Nice cream waffle sandwiches

Prep Time 20 minutes
Servings 4 sandwiches

Ingredients

For the waffles

  • 3/4 cup flour
  • 1/4 cup cocoa powder
  • 1/8 cup sugar
  • 1/2 tbsp baking soda
  • 1/4 tsp salt
  • 3/4 cup almond milk
  • 1/8 cup coconut oil
  • 1/2 tsp vanilla

For the nice cream

  • 2 ripe bananas, sliced and frozen
  • 1/2 cup frozen pitted cherries
  • splash of almond milk

Instructions

For the waffles

  1. Preheat waffle iron. 

  2. Combine flour, cocoa powder, sugar, baking soda, and salt. 

  3. In a microwave-safe bowl, combine milk and coconut oil. Warm in the microwave until coconut oil is melted (30 seconds to a minute). Whisk into flour mixture and add vanilla. 

  4. Once waffle iron is heated, pour on half the waffle mix, making sure it spreads nearly to the edge to the iron. Cook about 3 minutes or until the top of the iron separates cleanly from the waffle. Repeat with remaining waffle batter. 

  5. Separate waffles into four even pieces.
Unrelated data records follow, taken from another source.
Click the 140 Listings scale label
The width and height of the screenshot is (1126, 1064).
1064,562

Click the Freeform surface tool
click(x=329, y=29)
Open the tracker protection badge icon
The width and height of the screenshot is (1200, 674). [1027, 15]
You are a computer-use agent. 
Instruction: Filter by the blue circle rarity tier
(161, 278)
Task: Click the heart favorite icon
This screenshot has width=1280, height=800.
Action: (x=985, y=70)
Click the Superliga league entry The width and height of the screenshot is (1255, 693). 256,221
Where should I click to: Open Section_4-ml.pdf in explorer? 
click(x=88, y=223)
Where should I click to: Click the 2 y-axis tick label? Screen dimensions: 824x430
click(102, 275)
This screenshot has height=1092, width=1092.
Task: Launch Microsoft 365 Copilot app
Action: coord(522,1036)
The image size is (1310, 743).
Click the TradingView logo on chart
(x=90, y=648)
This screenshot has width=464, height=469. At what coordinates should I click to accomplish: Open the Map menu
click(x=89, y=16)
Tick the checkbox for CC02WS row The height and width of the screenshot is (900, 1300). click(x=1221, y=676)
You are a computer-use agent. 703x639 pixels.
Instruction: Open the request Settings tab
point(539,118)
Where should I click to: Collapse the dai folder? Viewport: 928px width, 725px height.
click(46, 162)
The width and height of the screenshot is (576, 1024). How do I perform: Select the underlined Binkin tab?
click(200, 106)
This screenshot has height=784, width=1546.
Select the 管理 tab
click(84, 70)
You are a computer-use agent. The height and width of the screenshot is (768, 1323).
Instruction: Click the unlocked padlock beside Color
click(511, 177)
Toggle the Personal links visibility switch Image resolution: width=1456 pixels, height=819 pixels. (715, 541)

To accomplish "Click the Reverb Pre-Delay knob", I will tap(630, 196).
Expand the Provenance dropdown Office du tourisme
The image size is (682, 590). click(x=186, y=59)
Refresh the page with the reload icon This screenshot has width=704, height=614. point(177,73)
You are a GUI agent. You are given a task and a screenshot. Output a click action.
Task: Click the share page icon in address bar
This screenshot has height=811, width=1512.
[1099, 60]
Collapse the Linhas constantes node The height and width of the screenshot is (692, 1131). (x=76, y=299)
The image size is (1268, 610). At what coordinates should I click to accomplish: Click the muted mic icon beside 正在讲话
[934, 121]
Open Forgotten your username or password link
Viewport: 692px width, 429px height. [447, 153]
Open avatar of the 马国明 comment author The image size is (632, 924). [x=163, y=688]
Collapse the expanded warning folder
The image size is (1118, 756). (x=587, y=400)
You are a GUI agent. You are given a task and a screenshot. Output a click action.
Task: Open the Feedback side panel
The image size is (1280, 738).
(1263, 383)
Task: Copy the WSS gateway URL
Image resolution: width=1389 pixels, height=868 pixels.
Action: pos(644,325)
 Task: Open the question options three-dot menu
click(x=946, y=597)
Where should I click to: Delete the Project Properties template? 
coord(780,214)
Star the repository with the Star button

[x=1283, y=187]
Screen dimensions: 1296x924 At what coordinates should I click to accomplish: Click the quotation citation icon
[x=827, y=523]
Freeze for at least one hour. 

For the nice cream

  1. In a food processor, pulse together bananas and most of the cherries (leave a few out to add in after). Add a splash or two of almond milk and blend until smooth and desired consistency is reached. 

  2. Roughly chop the remaining cherries and fold into nice cream. Transfer nice cream to a container and freeze for at least one hour. 

  3. Scoop nice cream onto a waffle portion. Top with another waffle portion and press down gently. You can use a butter knife to smooth out the sides. Repeat with remaining waffle pieces. Freeze the waffle sandwiches at least an hour before enjoying. 

 

Banana breakfast sandwich

Prep Time 10 minutes
Cook Time 5 minutes
Total Time 15 minutes
Servings 2 sandwiches

Ingredients

  • 4 slices sprouted wheat bread
  • 1 banana, slices
  • 4 tbsp nut butter
  • 2 tbsp cocoa powder
  • 4 tbsp cream cheese
  • 1 tbsp honey
  • 1 tsp cinnamon

Instructions

  1. In a small bowl, combine nut butter and cocoa powder. Set aside. 

  2. In a small bowl, combine cream cheese, honey, and cinnamon. Set aside. 

  3. Toast bread. While still warm, spread nut butter mixture on two slices and the cream cheese mixture on the other two slices. Add banana slices and put together the two sandwiches. Enjoy warm.